My optimism wasn’t exactly boosted by the inadequacy of online Lebanese directories, or by the conversation I had with a woman at the Lebanese embassy in DC, which was about five minutes of “Oh, I see…. Is that right? …Okay, I’ll have to get back to you,” after which she never got back to me. I’d even made a point of hiding the real nature of my search, claiming that my father was looking to reconnect with one of his former LSU classmates. (I’ll leave out that detail when I recount the story to my adoptive father, a dyed-in-the-wool Ole Miss fan.) Maybe Embassy Lady didn’t buy it–which would be totally plausible since I’m an awful actor–but did she really need to lead me on?

In my head, it finally came down to this: I’ve built a great relationship with Callie and my half-sister, Tiff. We chat, we email, we exchange presents. It’s really hokey to say, but they complete me somehow. I fit that particular puzzle. So why go and flirt with disappointment by looking for a father who’s quite possibly dead? Or, if he’s not dead, he’s almost certainly got a wife and kids–what’re the odds he’d want to disrupt the life he’s built by befriending his bastard son? His gay bastard son, even? Why bring all that tsoris on myself?

Then, dumb luck. Like, Jed Clampett-shooting-at-some-food dumb luck.

Back in October, I was noodling around Facebook, looking to see if any of my offline friends had recently signed up. And as I searched for one name in particular, someone with the same name popped up–someone from Beirut. And I thought to myself, “Hmmm. This could be useful.”

So I ran a search using my father’s name: no dice. But then I searched using only his last name (which is a little unusual), and bingo! Eight people in Lebanon came up. I chose the first one on the list and wrote her a short note using the ruse I’d used before–namely, that my father was looking to re-connect with some of his college classmates, and did she perhaps know a man who shared her last name, a man named ___________? I apologized for the out-of-the-blue and vaguely creepy nature of my request and signed off, never really expecting to hear from her.

I had a reply in about 20 minutes. No, as it turned out, she didn’t know of anyone named ___________, but she had several relatives on Facebook who were really well-connected, and she suggested that I write them. She said the request wasn’t strange at all and wished me good luck. She hadn’t led me to my father, but I’d gotten my foot in the door.

It totally wasn’t what I’d expected. I’d expected her to respond like Embassy Lady, or frankly, like I would’ve myself: with loads of skepticism and more “Is that so?” In fact, if I’d been in her shoes, I don’t think I would’ve responded at all. “Just another freak,” I’d have said to myself. “Maybe even a stalker.”

I was so shocked by her generous response (it really was sincere) and so distracted by my impending trip to Italy that I couldn’t focus on following up with her relatives for while. Then finally, not long after Thanksgiving, I sent letters to the other seven folks on Facebook.
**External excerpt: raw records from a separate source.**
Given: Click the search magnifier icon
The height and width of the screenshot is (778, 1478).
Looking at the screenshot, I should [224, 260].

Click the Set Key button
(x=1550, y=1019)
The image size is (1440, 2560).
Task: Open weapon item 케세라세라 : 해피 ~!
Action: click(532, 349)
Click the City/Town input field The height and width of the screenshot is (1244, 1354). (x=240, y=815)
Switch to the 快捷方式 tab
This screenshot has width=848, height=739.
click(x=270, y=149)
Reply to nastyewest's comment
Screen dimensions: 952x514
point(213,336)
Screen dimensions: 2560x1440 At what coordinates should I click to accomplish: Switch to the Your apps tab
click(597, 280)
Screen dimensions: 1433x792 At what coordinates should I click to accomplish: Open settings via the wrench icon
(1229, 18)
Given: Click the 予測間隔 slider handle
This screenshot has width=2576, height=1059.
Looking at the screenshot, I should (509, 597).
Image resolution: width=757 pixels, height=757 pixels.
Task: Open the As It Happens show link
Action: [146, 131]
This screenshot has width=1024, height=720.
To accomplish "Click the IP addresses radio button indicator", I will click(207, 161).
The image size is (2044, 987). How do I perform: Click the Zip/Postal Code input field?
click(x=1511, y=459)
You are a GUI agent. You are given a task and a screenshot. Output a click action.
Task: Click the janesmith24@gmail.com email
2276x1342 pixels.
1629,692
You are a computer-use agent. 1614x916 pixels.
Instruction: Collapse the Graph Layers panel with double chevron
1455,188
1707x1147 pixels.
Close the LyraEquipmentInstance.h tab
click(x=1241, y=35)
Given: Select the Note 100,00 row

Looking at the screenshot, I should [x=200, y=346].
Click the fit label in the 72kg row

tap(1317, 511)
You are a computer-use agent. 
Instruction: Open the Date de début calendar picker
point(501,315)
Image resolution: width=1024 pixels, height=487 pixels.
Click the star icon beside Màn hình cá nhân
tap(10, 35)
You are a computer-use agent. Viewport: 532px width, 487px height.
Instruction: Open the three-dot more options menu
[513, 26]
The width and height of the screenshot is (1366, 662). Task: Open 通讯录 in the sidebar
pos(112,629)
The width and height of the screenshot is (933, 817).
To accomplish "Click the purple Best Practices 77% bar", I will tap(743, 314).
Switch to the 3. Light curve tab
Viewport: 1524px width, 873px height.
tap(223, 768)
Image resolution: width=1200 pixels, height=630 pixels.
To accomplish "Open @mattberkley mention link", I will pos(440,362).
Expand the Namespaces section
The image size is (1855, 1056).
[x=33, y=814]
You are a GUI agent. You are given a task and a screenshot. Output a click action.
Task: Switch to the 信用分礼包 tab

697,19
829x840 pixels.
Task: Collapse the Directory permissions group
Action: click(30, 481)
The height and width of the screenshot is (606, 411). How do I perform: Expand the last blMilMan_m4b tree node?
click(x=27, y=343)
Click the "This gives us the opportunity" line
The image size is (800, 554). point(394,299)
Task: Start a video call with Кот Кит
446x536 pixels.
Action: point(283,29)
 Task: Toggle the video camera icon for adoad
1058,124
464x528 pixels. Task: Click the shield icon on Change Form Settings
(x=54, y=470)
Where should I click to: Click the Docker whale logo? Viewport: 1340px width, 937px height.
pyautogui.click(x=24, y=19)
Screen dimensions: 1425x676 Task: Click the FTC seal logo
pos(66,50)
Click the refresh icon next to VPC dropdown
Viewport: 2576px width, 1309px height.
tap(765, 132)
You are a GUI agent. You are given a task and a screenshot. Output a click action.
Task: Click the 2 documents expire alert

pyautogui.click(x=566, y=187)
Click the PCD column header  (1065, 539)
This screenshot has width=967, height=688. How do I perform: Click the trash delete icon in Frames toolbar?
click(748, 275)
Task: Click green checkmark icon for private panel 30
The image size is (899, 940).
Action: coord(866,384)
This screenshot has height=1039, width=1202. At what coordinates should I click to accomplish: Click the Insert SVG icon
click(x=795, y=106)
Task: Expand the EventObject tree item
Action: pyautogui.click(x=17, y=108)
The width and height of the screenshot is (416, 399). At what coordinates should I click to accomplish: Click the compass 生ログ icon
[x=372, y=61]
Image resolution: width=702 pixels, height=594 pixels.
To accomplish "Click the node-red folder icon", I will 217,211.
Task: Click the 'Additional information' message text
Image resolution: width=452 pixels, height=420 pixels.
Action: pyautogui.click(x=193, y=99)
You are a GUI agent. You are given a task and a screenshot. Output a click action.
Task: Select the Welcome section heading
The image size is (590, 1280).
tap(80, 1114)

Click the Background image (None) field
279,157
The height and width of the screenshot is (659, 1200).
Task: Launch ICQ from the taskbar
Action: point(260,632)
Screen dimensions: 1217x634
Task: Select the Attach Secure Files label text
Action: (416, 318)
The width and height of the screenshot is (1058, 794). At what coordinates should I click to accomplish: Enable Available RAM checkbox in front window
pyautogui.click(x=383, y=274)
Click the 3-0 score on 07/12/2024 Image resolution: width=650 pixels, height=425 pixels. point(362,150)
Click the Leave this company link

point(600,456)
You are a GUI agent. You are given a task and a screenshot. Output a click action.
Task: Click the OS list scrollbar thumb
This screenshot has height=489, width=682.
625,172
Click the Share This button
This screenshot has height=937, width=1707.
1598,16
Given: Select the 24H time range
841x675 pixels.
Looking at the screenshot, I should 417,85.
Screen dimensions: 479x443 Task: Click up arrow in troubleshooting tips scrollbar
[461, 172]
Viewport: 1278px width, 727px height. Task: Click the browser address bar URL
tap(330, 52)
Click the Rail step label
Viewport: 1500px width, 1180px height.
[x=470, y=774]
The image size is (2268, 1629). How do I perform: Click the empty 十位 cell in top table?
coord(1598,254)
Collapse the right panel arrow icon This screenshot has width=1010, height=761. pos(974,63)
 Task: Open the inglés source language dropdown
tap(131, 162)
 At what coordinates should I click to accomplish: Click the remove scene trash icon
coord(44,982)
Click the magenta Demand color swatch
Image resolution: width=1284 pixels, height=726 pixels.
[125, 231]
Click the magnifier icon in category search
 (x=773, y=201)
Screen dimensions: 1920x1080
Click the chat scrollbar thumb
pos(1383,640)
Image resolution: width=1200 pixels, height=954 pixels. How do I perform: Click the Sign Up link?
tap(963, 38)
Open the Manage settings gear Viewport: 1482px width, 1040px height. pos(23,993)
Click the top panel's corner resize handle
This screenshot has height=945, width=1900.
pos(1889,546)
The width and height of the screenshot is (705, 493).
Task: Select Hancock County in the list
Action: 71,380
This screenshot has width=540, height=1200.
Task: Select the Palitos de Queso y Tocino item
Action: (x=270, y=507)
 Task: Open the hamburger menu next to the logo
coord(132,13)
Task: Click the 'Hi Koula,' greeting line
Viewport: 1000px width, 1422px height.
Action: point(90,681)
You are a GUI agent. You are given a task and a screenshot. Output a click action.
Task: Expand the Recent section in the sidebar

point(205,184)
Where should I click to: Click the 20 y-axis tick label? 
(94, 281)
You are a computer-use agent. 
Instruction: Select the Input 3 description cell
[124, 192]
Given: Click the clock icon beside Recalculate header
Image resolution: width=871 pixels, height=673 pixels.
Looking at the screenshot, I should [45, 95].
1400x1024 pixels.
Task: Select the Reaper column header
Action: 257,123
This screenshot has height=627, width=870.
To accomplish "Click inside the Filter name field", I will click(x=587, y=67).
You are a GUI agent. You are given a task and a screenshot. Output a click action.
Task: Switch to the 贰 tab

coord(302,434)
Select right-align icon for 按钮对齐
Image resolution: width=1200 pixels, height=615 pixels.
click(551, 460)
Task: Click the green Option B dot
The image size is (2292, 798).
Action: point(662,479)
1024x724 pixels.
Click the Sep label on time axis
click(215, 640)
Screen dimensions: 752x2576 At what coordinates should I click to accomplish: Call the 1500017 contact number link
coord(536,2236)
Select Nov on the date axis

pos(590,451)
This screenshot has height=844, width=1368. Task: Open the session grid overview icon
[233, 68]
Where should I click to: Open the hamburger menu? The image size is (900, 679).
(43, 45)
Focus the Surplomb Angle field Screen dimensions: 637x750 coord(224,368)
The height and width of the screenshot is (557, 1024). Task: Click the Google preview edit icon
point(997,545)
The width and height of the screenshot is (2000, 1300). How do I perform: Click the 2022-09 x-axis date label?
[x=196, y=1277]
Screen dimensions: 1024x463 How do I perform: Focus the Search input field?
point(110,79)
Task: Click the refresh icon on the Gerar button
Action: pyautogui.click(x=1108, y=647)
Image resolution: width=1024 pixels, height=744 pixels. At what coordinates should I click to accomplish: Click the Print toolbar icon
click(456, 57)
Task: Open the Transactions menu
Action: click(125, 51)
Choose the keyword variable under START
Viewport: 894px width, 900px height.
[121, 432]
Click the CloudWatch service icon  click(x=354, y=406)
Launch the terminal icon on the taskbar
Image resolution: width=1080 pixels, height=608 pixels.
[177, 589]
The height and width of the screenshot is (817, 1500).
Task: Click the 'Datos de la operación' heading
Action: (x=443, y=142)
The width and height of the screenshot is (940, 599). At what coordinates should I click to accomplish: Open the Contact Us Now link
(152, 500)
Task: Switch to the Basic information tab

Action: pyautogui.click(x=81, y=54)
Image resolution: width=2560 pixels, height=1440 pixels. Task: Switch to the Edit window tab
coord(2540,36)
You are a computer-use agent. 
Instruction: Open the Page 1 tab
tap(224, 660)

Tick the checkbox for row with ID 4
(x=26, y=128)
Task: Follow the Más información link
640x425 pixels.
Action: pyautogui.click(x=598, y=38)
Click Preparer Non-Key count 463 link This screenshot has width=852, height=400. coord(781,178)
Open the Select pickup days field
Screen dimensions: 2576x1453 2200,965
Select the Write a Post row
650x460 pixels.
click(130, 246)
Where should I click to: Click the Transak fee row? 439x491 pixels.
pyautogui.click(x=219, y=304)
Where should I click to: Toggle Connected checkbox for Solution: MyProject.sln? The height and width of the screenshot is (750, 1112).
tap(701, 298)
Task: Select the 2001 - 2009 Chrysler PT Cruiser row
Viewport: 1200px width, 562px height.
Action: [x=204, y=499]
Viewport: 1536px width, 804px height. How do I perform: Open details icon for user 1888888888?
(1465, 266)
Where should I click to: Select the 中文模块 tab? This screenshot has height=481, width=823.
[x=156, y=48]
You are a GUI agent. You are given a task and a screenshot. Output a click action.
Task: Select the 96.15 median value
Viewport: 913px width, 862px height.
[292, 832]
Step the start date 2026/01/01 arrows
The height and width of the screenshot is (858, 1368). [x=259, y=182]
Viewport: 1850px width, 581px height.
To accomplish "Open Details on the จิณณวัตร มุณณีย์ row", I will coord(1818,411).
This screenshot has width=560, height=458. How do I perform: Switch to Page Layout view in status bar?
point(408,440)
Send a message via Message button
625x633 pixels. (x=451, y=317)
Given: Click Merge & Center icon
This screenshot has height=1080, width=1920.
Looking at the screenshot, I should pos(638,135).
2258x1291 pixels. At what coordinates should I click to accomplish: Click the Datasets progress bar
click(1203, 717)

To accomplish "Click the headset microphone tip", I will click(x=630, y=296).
All responded within 24 hours, and six responded favorably. (One was a total dick, though, just like I’d have been. What would’ve happened if I’d written him first? More dumb luck on my part, I guess.) Each said they’d be happy to ask around, but they needed more info–most importantly, was he from the north or the south, and was he Christian or Muslim? Unfortunately, I didn’t have any more details to give them. Again, pessimism set in.

Then something strange and magnificent happened: the next morning, over the course of one cup of coffee, two of the people wrote to say that they’d asked around, and that their relatives remembered a man by the name of _____________ who’d left Lebanon years ago and moved to the US. One of them had gone a step further and looked him up for me. He sent me a link, and with one click, I was staring a listing for my father on YellowPages.com. The name was spelled differently than the one I’d been circulating, but surely it was him, right?